Thanks the journal Frontiers in Public Health for thisI'm usually a big fan of their studies such as "Planned adaptation and implementation of the Community Guide recommendations for increasing physical activity in rural community settings: A qualitative study" and "Obesity prevalence, physical activity, and dietary practices among adults in Saudi Arabia: Introduction." But this one really hits home with news I've been waiting for:


Source - New scientific research has found that attending live sporting events improves levels of well-being and reduces feelings of loneliness.

Published in the journal Frontiers in Public Health, the research is the first large-scale study to examine the benefits of attending any type of live sporting event.
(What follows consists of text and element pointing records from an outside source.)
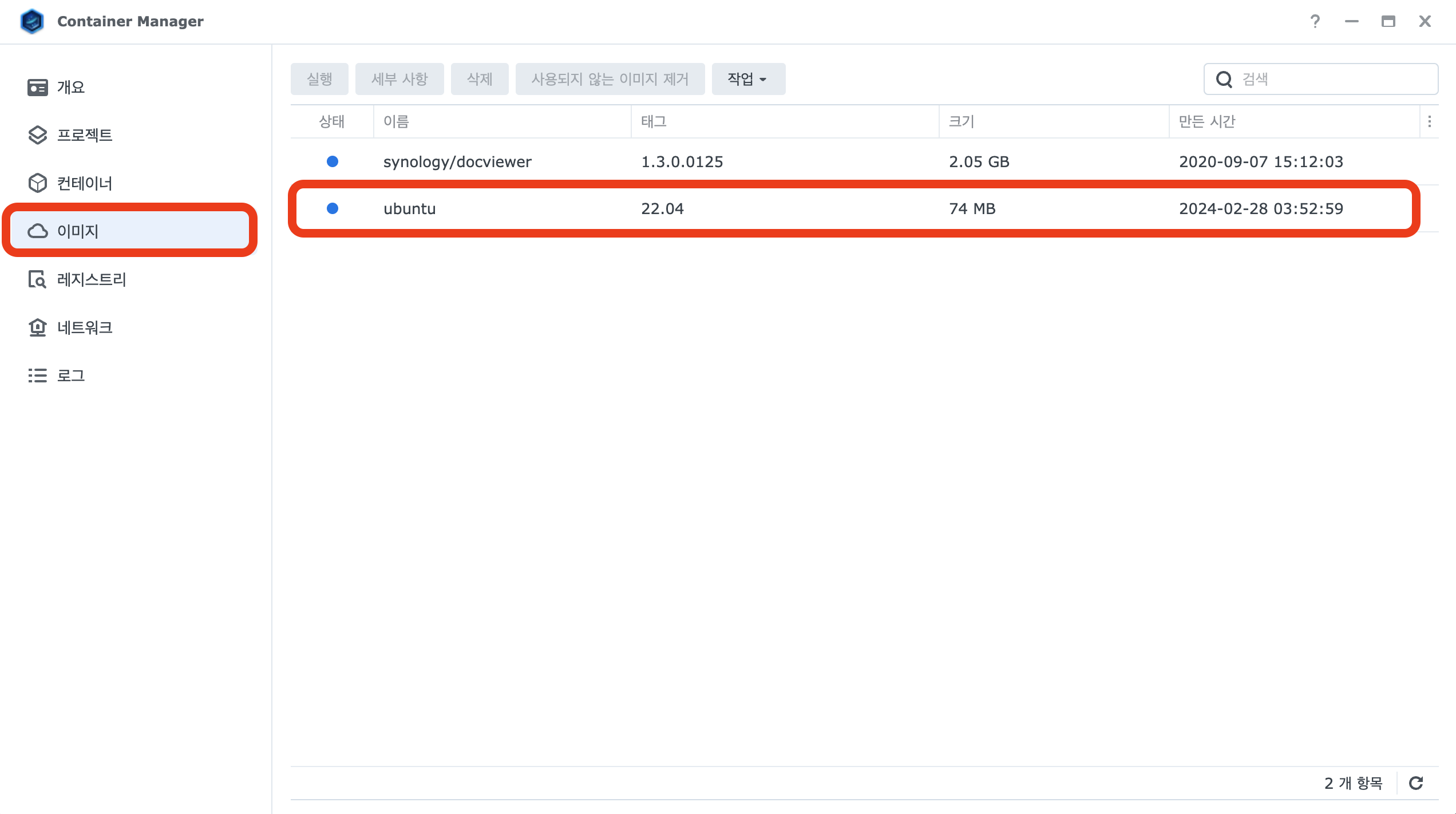The width and height of the screenshot is (1456, 814).
Task: Click the 사용되지 않는 이미지 제거 button
Action: 610,79

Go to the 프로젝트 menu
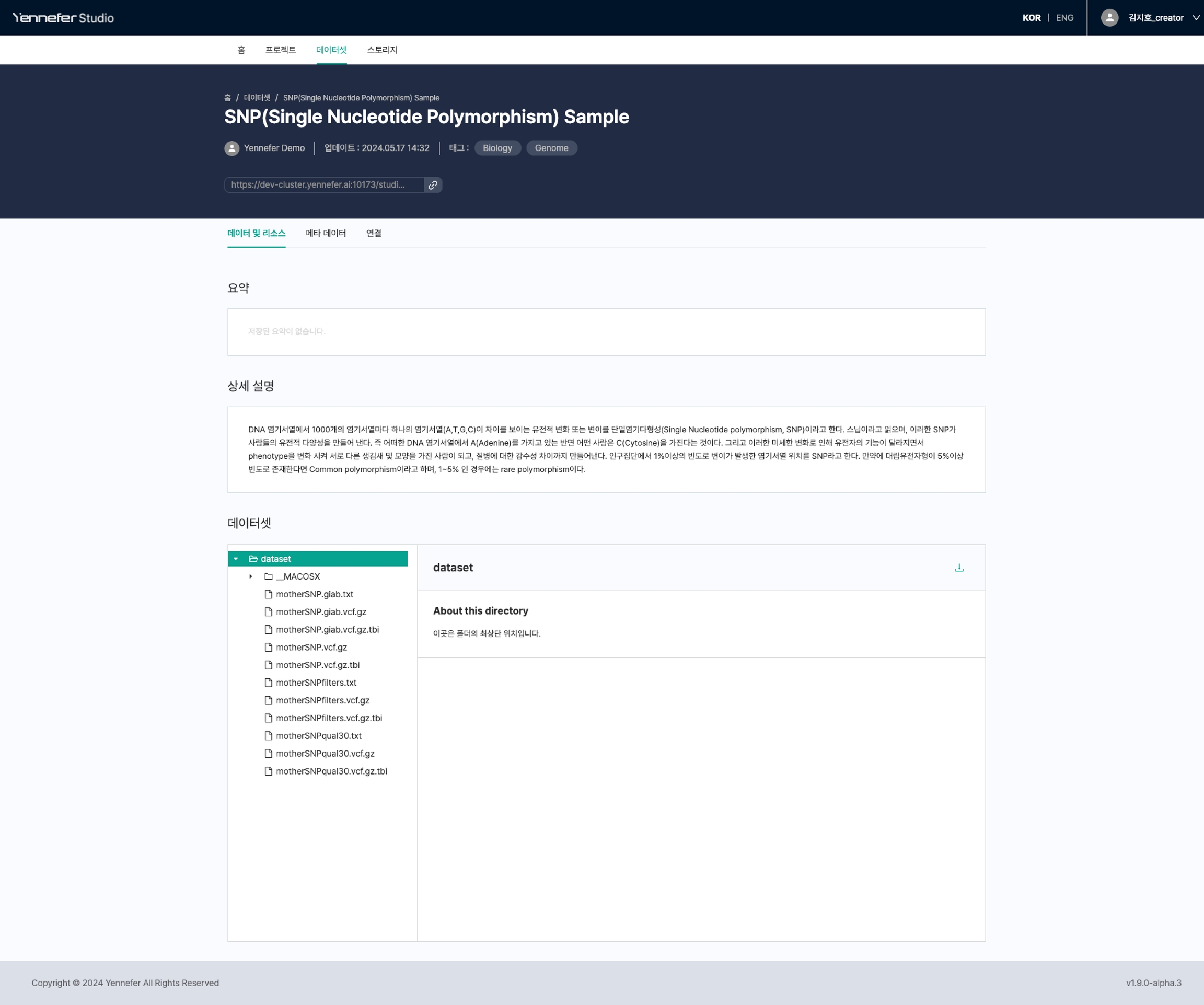pos(281,50)
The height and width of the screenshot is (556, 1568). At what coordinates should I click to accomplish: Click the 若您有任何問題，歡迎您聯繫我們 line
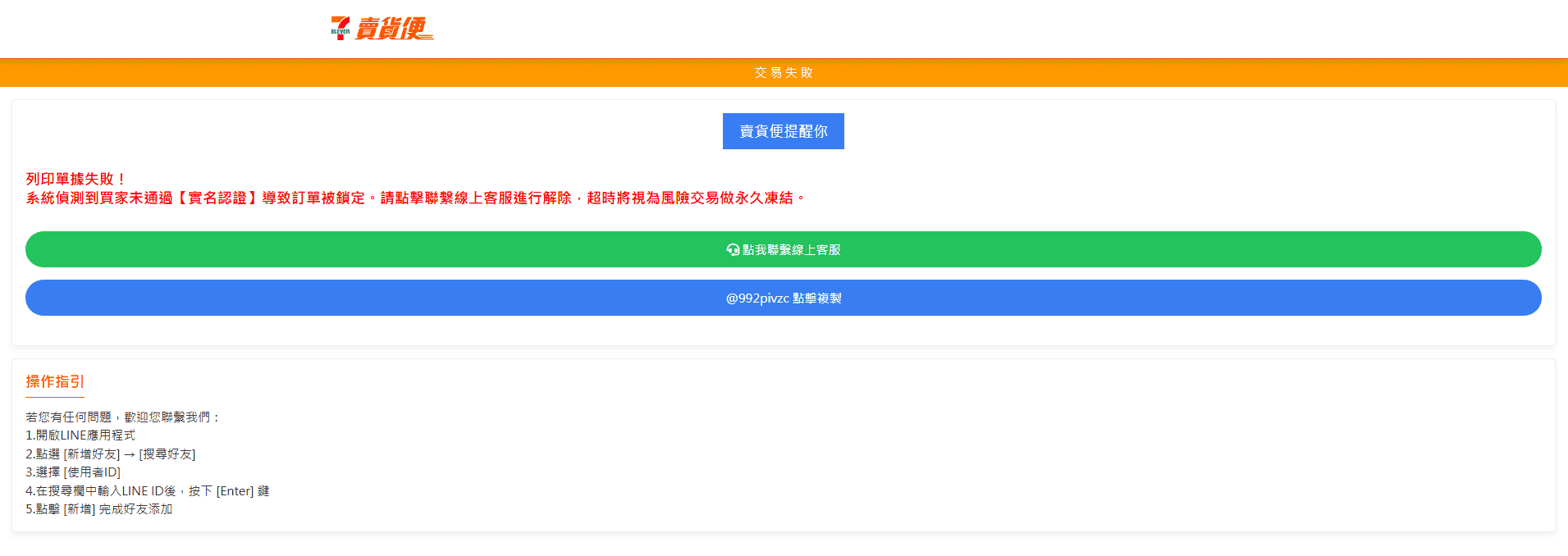point(122,417)
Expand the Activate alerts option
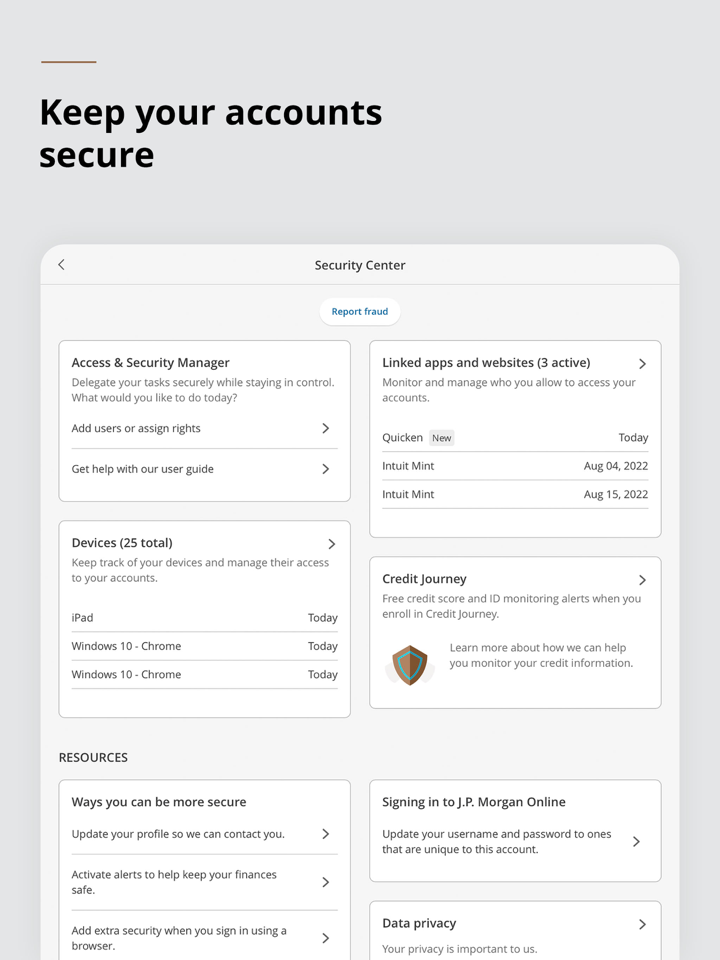Image resolution: width=720 pixels, height=960 pixels. [325, 882]
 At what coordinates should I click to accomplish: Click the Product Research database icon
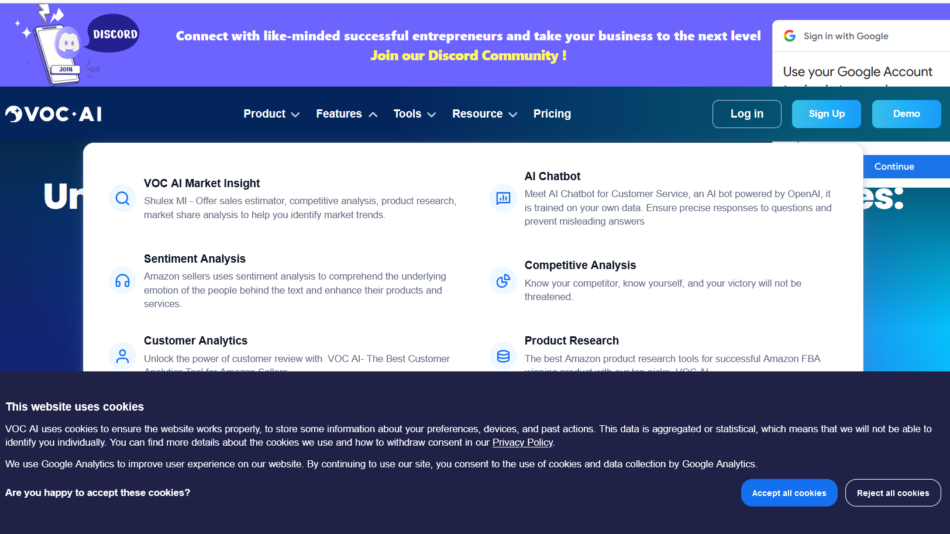(503, 355)
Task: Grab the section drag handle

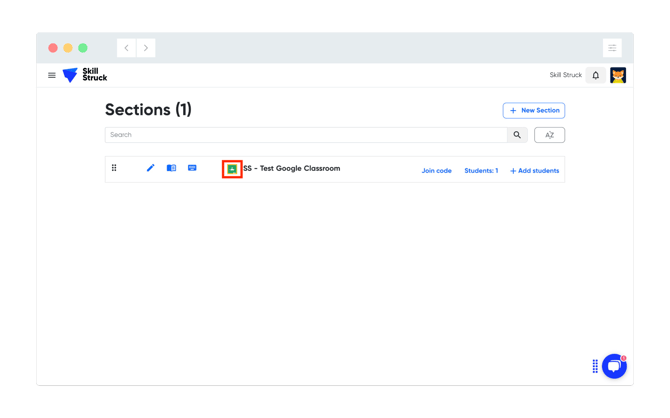Action: 114,168
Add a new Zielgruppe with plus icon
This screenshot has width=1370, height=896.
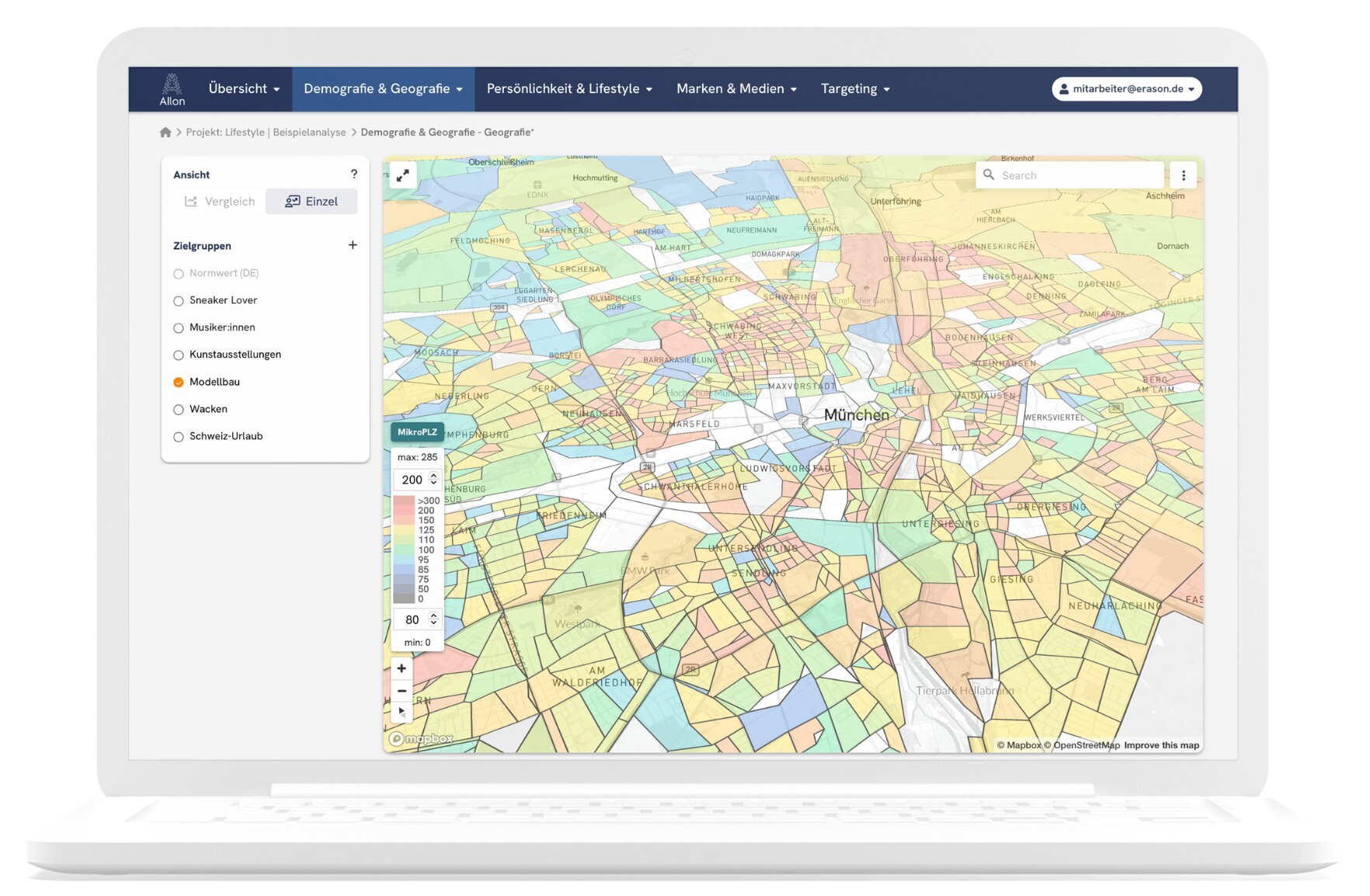click(x=353, y=245)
The study, carried out by academics from Anglia Ruskin University’s School of Psychology and Sport Science, used data from 7,209 adults, aged 16-85, living in England who participated in the Taking Part Survey, which was commissioned by the British Government’s Department for Digital, Culture, Media and Sport.

It found that attending live sporting events results in higher scores of two major measurements of subjective well-being – life satisfaction and a sense of “life being worthwhile” – as well as lower levels of loneliness.

These results are significant as previous studies have shown that higher life satisfaction scores are associated with fewer life-limiting conditions and better physical health, successful aging, and lower mortality rates.

The new study also found that attending live sporting events leads to an increase in people’s sense that “life is worthwhile”, and the size of this increase is comparable to that of gaining employment.

Since the research on this was all done in the UK, we can forgive the academics a break for not mentioning none of this applies to New York Jets fans. 

Giphy Images.

But still. This is important. Perhaps never before have the conclusions of a scientific study felt so obvious and yet so necessary. Because far too often fans at games are treated with contempt, and looked down on by the non-attending population as drunken buffoons and assholes. Even the ones who aren't from Philly.

Let's not forget that the first thing to get shut down for Covid was live sporting events. Granted, in the early days, the Science we're talking about here didn't have it figured out. But long after they did, and knew it couldn't be transmitted outdoors, we still had empty ballparks, golf courses and stadia. And when a few places did open back up, like SEC football, other parts on the country looked on in horror and judgment, like they were all creating super spreader events that would kill us by the millions. While what they were really doing was promoting public health. Reminding us all that "life is worthwhile." And spreading the level of happiness you see in someone unemployed find a job. 

That kind of Science I'll Follow to the ends of Kyrie Irving's flat Earth.  

For me, this couldn't come at a better time. Thursday I'm going to Red Sox Opening Day with Barstool legend Uncle Buck.

It's going to be in the upper 30s. With a windchill probably in the teens. The team probably isn't in for much of a season in yet another rebuilding year. And yet the one thing I can absolutely guarantee myself is that I'm going to have great time, just because I'm at a game. I can honestly say that I've never once been to a live sporting event in this city or any other, and not had a good time. Even through some nut-punching bad losses. (The end of the 2019 Patriots season comes quickly to mind.) Because at the very least, you're surrounded by like-minded people who enjoy the same things you enjoy, and want the same things you want. Even the drunken buffoons and assholes. 


It's deep in the human race to want to sit around in a circle and watch people compete. We've been doing it around the world, in every culture, since the dawn of mankind. And now we know empirically that we do so because it's good for our well-being. And I can't wait until we get to do it in every MLB market starting in a few days. Only this time, the smartest among us say we should. Thanks, Science.